短い問題: 以下のエントリの全行を、空行を省いて番号付きリストとして出力してください。

項目位置のエントリ
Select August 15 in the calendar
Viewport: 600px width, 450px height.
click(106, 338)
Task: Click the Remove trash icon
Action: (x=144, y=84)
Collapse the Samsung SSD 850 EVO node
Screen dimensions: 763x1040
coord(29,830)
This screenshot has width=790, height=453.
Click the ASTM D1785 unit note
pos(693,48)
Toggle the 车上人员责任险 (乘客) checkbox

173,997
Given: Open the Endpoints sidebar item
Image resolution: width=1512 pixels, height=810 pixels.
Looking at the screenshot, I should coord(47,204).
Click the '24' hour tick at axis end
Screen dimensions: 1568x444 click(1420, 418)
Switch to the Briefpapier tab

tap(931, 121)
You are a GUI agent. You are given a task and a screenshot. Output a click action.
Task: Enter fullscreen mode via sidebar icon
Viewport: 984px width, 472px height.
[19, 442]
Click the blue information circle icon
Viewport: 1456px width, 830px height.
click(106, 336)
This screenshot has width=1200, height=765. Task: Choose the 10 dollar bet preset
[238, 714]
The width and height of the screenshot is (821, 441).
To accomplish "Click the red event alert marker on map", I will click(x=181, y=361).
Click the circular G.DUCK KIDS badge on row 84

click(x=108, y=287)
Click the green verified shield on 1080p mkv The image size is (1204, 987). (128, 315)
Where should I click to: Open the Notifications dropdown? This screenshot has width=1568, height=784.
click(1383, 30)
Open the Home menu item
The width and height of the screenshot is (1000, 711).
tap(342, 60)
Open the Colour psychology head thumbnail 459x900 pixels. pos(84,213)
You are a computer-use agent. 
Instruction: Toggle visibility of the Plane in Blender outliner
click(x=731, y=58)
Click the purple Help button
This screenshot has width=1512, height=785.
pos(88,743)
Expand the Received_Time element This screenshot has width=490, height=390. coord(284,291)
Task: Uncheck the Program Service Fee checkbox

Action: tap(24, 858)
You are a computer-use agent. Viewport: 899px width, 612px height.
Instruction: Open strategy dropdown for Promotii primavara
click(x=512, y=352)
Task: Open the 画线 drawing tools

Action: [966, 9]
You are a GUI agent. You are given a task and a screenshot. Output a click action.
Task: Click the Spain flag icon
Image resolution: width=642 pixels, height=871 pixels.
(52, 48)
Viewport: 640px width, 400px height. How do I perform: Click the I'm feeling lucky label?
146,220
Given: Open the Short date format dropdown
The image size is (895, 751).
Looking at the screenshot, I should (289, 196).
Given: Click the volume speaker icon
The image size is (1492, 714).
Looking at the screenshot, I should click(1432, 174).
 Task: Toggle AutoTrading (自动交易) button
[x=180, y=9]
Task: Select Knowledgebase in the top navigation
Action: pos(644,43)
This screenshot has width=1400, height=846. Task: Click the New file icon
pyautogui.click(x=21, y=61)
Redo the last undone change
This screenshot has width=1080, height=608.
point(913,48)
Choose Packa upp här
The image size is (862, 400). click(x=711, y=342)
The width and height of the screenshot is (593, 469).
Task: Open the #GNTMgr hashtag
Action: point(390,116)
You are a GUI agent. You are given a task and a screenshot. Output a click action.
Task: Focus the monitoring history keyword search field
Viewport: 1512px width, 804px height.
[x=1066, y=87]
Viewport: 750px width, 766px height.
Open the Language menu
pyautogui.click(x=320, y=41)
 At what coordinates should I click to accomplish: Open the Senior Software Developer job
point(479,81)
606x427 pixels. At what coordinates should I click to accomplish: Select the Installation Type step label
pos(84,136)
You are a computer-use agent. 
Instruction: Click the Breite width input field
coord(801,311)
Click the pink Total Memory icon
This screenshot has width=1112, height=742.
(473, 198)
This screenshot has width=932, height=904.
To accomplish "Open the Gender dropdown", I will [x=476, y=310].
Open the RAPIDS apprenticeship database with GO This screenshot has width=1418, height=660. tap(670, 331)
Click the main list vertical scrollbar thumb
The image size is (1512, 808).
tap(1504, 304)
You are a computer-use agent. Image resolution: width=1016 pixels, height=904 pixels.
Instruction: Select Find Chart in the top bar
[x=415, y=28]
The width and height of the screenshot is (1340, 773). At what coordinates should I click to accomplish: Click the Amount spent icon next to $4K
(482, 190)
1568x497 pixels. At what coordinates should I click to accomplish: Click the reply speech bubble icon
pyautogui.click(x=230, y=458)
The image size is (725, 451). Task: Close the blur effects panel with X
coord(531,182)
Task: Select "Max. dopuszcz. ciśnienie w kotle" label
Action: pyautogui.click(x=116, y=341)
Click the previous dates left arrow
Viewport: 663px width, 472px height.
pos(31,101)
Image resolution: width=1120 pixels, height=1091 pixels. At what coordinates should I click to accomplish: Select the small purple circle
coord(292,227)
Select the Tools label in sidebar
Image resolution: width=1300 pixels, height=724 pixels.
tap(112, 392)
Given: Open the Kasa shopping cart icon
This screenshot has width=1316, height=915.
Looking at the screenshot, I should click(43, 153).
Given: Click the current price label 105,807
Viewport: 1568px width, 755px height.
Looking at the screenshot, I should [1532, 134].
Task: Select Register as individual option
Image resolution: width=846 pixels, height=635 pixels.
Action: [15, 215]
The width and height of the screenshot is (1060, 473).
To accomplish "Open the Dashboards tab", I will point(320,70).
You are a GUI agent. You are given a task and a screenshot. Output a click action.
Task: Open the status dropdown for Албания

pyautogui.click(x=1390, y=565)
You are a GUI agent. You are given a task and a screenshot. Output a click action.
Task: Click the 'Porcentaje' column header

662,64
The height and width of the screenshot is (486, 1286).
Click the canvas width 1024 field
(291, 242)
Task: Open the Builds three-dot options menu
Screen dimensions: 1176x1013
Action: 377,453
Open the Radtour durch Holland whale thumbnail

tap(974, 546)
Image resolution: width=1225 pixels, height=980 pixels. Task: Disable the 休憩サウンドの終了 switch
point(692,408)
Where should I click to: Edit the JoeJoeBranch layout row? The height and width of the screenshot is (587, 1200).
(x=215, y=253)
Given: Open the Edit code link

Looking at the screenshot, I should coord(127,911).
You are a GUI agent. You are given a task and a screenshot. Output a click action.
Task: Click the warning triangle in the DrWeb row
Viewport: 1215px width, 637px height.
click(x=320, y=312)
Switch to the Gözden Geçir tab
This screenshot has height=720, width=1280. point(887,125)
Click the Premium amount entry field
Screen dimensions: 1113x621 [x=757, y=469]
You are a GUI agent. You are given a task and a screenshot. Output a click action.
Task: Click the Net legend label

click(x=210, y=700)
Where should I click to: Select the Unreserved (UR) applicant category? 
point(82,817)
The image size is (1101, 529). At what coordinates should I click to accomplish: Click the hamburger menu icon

課題の解答:
1. Select August 15 in the calendar
2. Viewport: 600px width, 450px height.
3. click(106, 338)
4. Task: Click the Remove trash icon
5. Action: (x=144, y=84)
6. Collapse the Samsung SSD 850 EVO node
7. Screen dimensions: 763x1040
8. coord(29,830)
9. This screenshot has width=790, height=453.
10. Click the ASTM D1785 unit note
11. pos(693,48)
12. Toggle the 车上人员责任险 (乘客) checkbox
13. 173,997
14. Given: Open the Endpoints sidebar item
15. Image resolution: width=1512 pixels, height=810 pixels.
16. Looking at the screenshot, I should coord(47,204).
17. Click the '24' hour tick at axis end
18. Screen dimensions: 1568x444 click(1420, 418)
19. Switch to the Briefpapier tab
20. tap(931, 121)
21. You are a GUI agent. You are given a task and a screenshot. Output a click action.
22. Task: Enter fullscreen mode via sidebar icon
23. Viewport: 984px width, 472px height.
24. [19, 442]
25. Click the blue information circle icon
26. Viewport: 1456px width, 830px height.
27. click(106, 336)
28. This screenshot has width=1200, height=765. Task: Choose the 10 dollar bet preset
29. [238, 714]
30. The width and height of the screenshot is (821, 441).
31. To accomplish "Click the red event alert marker on map", I will click(x=181, y=361).
32. Click the circular G.DUCK KIDS badge on row 84
33. click(x=108, y=287)
34. Click the green verified shield on 1080p mkv The image size is (1204, 987). (128, 315)
35. Where should I click to: Open the Notifications dropdown? This screenshot has width=1568, height=784.
36. click(1383, 30)
37. Open the Home menu item
38. The width and height of the screenshot is (1000, 711).
39. tap(342, 60)
40. Open the Colour psychology head thumbnail 459x900 pixels. pos(84,213)
41. You are a computer-use agent. 
42. Instruction: Toggle visibility of the Plane in Blender outliner
43. click(x=731, y=58)
44. Click the purple Help button
45. This screenshot has width=1512, height=785.
46. pos(88,743)
47. Expand the Received_Time element This screenshot has width=490, height=390. coord(284,291)
48. Task: Uncheck the Program Service Fee checkbox
49. Action: tap(24, 858)
50. You are a computer-use agent. Viewport: 899px width, 612px height.
51. Instruction: Open strategy dropdown for Promotii primavara
52. click(x=512, y=352)
53. Task: Open the 画线 drawing tools
54. Action: [966, 9]
55. You are a GUI agent. You are given a task and a screenshot. Output a click action.
56. Task: Click the Spain flag icon
57. Image resolution: width=642 pixels, height=871 pixels.
58. (52, 48)
59. Viewport: 640px width, 400px height. How do I perform: Click the I'm feeling lucky label?
60. 146,220
61. Given: Open the Short date format dropdown
62. The image size is (895, 751).
63. Looking at the screenshot, I should (289, 196).
64. Given: Click the volume speaker icon
65. The image size is (1492, 714).
66. Looking at the screenshot, I should click(1432, 174).
67.  Task: Toggle AutoTrading (自动交易) button
68. [x=180, y=9]
69. Task: Select Knowledgebase in the top navigation
70. Action: pos(644,43)
71. This screenshot has width=1400, height=846. Task: Click the New file icon
72. pyautogui.click(x=21, y=61)
73. Redo the last undone change
74. This screenshot has width=1080, height=608.
75. point(913,48)
76. Choose Packa upp här
77. The image size is (862, 400). click(x=711, y=342)
78. The width and height of the screenshot is (593, 469).
79. Task: Open the #GNTMgr hashtag
80. Action: point(390,116)
81. You are a GUI agent. You are given a task and a screenshot. Output a click action.
82. Task: Focus the monitoring history keyword search field
83. Viewport: 1512px width, 804px height.
84. [x=1066, y=87]
85. Viewport: 750px width, 766px height.
86. Open the Language menu
87. pyautogui.click(x=320, y=41)
88.  At what coordinates should I click to accomplish: Open the Senior Software Developer job
89. point(479,81)
90. 606x427 pixels. At what coordinates should I click to accomplish: Select the Installation Type step label
91. pos(84,136)
92. You are a computer-use agent. 
93. Instruction: Click the Breite width input field
94. coord(801,311)
95. Click the pink Total Memory icon
96. This screenshot has width=1112, height=742.
97. (473, 198)
98. This screenshot has width=932, height=904.
99. To accomplish "Open the Gender dropdown", I will [x=476, y=310].
100. Open the RAPIDS apprenticeship database with GO This screenshot has width=1418, height=660. tap(670, 331)
101. Click the main list vertical scrollbar thumb
102. The image size is (1512, 808).
103. tap(1504, 304)
104. You are a computer-use agent. Image resolution: width=1016 pixels, height=904 pixels.
105. Instruction: Select Find Chart in the top bar
106. [x=415, y=28]
107. The width and height of the screenshot is (1340, 773). At what coordinates should I click to accomplish: Click the Amount spent icon next to $4K
108. (482, 190)
109. 1568x497 pixels. At what coordinates should I click to accomplish: Click the reply speech bubble icon
110. pyautogui.click(x=230, y=458)
111. The image size is (725, 451). Task: Close the blur effects panel with X
112. coord(531,182)
113. Task: Select "Max. dopuszcz. ciśnienie w kotle" label
114. Action: pyautogui.click(x=116, y=341)
115. Click the previous dates left arrow
116. Viewport: 663px width, 472px height.
117. pos(31,101)
118. Image resolution: width=1120 pixels, height=1091 pixels. At what coordinates should I click to accomplish: Select the small purple circle
119. coord(292,227)
120. Select the Tools label in sidebar
121. Image resolution: width=1300 pixels, height=724 pixels.
122. tap(112, 392)
123. Given: Open the Kasa shopping cart icon
124. This screenshot has width=1316, height=915.
125. Looking at the screenshot, I should click(43, 153).
126. Given: Click the current price label 105,807
127. Viewport: 1568px width, 755px height.
128. Looking at the screenshot, I should [1532, 134].
129. Task: Select Register as individual option
130. Image resolution: width=846 pixels, height=635 pixels.
131. Action: [15, 215]
132. The width and height of the screenshot is (1060, 473).
133. To accomplish "Open the Dashboards tab", I will point(320,70).
134. You are a GUI agent. You are given a task and a screenshot. Output a click action.
135. Task: Open the status dropdown for Албания
136. pyautogui.click(x=1390, y=565)
137. You are a GUI agent. You are given a task and a screenshot. Output a click action.
138. Task: Click the 'Porcentaje' column header
139. 662,64
140. The height and width of the screenshot is (486, 1286).
141. Click the canvas width 1024 field
142. (291, 242)
143. Task: Open the Builds three-dot options menu
144. Screen dimensions: 1176x1013
145. Action: 377,453
146. Open the Radtour durch Holland whale thumbnail
147. tap(974, 546)
148. Image resolution: width=1225 pixels, height=980 pixels. Task: Disable the 休憩サウンドの終了 switch
149. point(692,408)
150. Where should I click to: Edit the JoeJoeBranch layout row? The height and width of the screenshot is (587, 1200).
151. (x=215, y=253)
152. Given: Open the Edit code link
153. Looking at the screenshot, I should coord(127,911).
154. You are a GUI agent. You are given a task and a screenshot. Output a click action.
155. Task: Click the warning triangle in the DrWeb row
156. Viewport: 1215px width, 637px height.
157. click(x=320, y=312)
158. Switch to the Gözden Geçir tab
159. This screenshot has height=720, width=1280. point(887,125)
160. Click the Premium amount entry field
161. Screen dimensions: 1113x621 [x=757, y=469]
162. You are a GUI agent. You are given a task and a screenshot. Output a click action.
163. Task: Click the Net legend label
164. click(x=210, y=700)
165. Where should I click to: Select the Unreserved (UR) applicant category? 
166. point(82,817)
167. The image size is (1101, 529). At what coordinates should I click to accomplish: Click the hamburger menu icon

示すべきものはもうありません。